Yesterday evening I experienced some unwanted audience participation of my own and I rather wished my Dad had been there to voice his opinion.

It was time for the 5k Challenge III so, although I was very tired, hot and really didn’t want to, I planned out a 5k outdoor route and attempted to run it as fast as I could. The route wasn’t ideal: there were roads to cross, people to get stuck behind and hills to run up and down. It was also a warm evening and I was mildly dehydrated. Enough of the excuses. Two kilometres in it was going badly but I was holding on. At the next upward stretch I ran past the open door of a betting shop, which pumped out a blast of cold stale air, along with a thickset man who started running close beside me up the slope, shouting words into my face.

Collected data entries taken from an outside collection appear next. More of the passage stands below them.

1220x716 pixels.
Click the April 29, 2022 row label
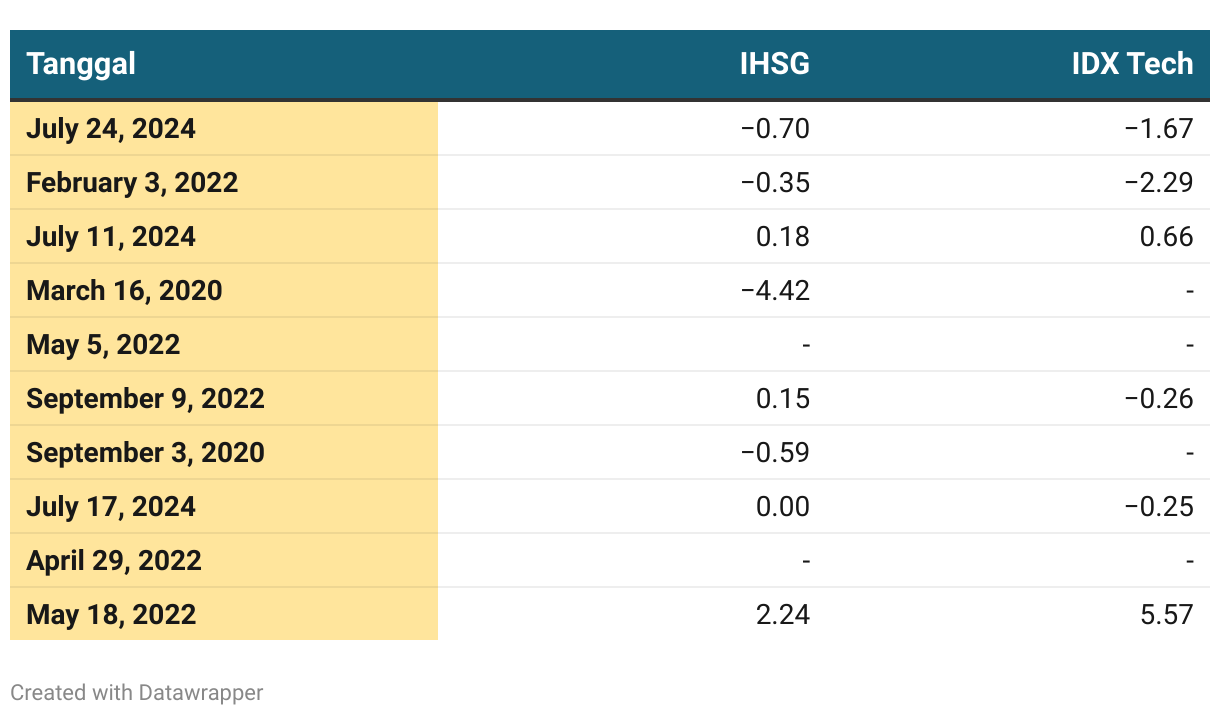tap(114, 561)
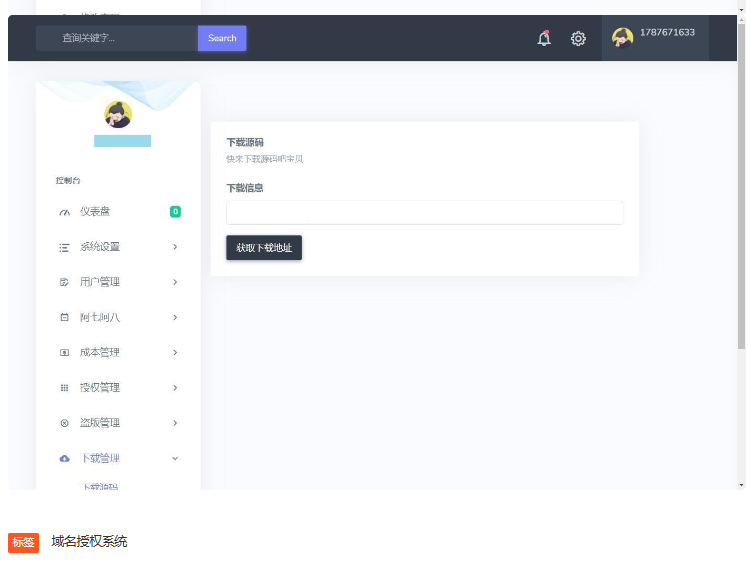Open the 仪表盘 menu item
751x562 pixels.
[95, 212]
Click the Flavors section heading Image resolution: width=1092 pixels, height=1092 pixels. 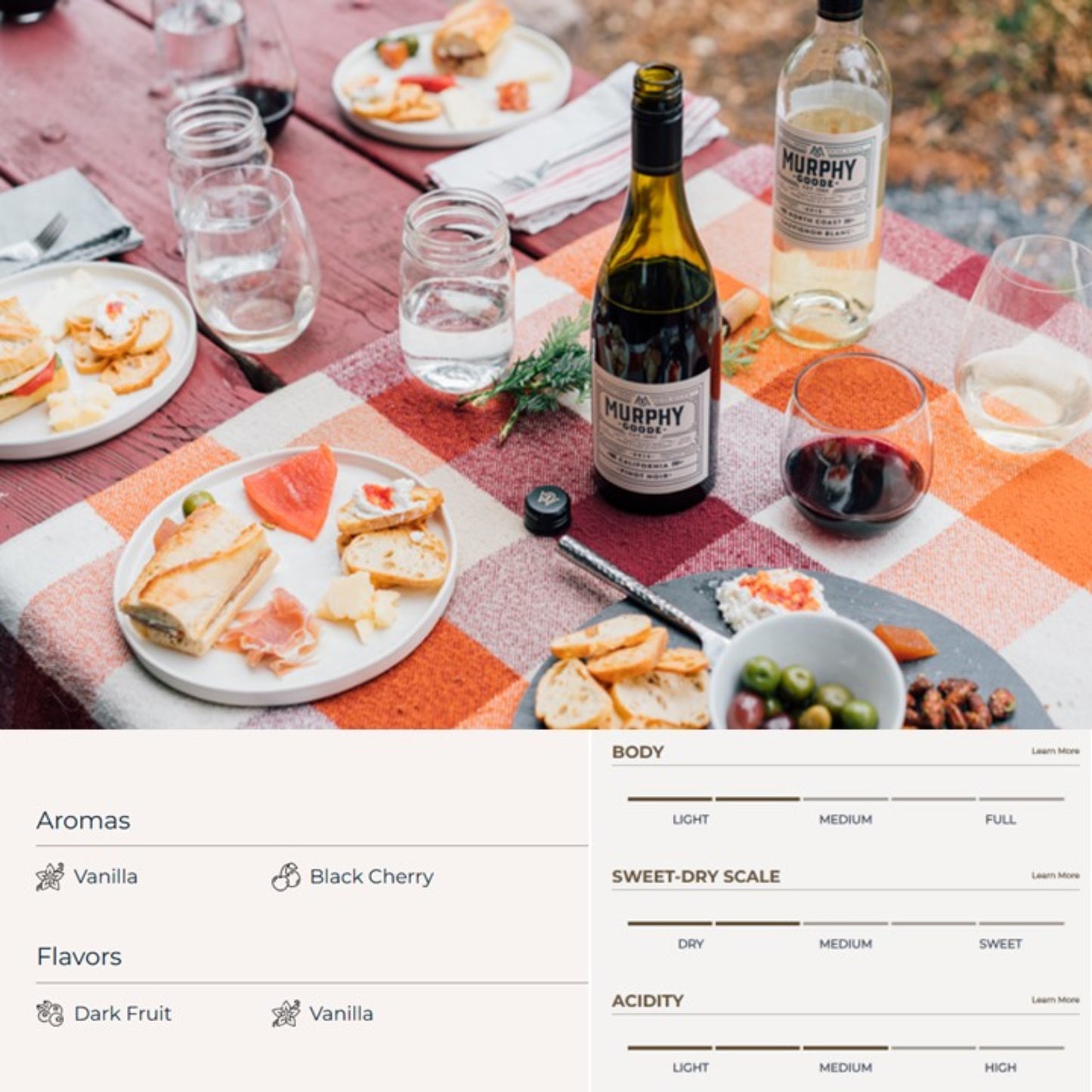[79, 957]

I don’t know what he was saying – I had headphones in and was staring straight ahead – but it was something like, “Come on, run faster, even I can beat you!”. He was laughing like a drain.  People have done this to me before, but usually the cretin pretends to run for two seconds but then gives up, but this moron kept on running, and he was faster than me. Automatically, my legs speeded up, ‘I can beat this peabrain!’, my body said.  Then my mind kicked in and countered, ‘I will not alter my running plan for this loser’. I slowed down and the guy threw his arms into the air in a victory gesture, cheering.

Rounding the corner away from him, I slowed to a jog to catch my breath. At 4km I slowed to a walk for 10 seconds. I left the watch going and finished the 5k in 21 minutes, 25 seconds. Not too far from my treadmill time if you take into account the slowing and walking, but you can’t do that. The time I finished it in is the time it took. If I hadn’t slowed down to walk I would have slowed down in general.

The gym isn’t real life and the treadmill isn’t real running. Real running comes with other people.

One Comment leave one →
  1. 2 July 2011 11:54 am

    Another hysterical post! You made that guy’s day. Good luck in the 5K. You know a bad rehearsal makes for a great performance.